Running Deer purchased Butterdon Wood in July 2013.
Butterdon Wood is predominantly planted to Japanese Larch with mixed broadleaf including hazel, sweet chestnut, sycamore, cherry, holly and a few oak. The larch was planted as a crop in 1987.
Larch is a fast growing conifer harvested for construction, fencing, gates, telegraph poles and railway sleepers. Until we took ownership of the woodland it was under managed resulting in dense, dark conifer woodland with little growth at ground or shrub level.
The woodland is going through some massive changes, partly because a prolific disease that is currently attacking larch trees which has advanced our medium term aim to remove the larch and replace with broadleaf trees.

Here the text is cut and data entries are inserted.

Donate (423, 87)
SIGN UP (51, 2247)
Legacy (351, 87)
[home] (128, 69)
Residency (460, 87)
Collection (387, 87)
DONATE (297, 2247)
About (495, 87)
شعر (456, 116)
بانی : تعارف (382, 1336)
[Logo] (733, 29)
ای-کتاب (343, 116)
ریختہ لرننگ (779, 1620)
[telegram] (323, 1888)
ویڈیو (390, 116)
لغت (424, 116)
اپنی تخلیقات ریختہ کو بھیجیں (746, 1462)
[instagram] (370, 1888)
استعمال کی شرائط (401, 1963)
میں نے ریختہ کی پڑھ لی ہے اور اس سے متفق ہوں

The creation of a new broadleaf woodland will change the structure of the canopy, allowing the light in and encouraging new tree growth and wild flowers such as bluebells, foxgloves and wood sorrel.
We have already cleared two compartments of Larch which have been replanted with native species such as silver birch, hazel, oak, hawthorn, crab apple, downy birch and holly.
There are also a significant number of hazel, sycamore and sweet chestnut coppice stands which have been left unmanaged. We are in the process of coppicing these trees using traditional methods, for the production of wood and charcoal, and to improve the health of the woodland.
As part of Running Deer’s replanting plan we will create glades and improve the habitat for wildlife, such as the Nightjar which used to be heard in Butterdon Wood before the larch plantation was established.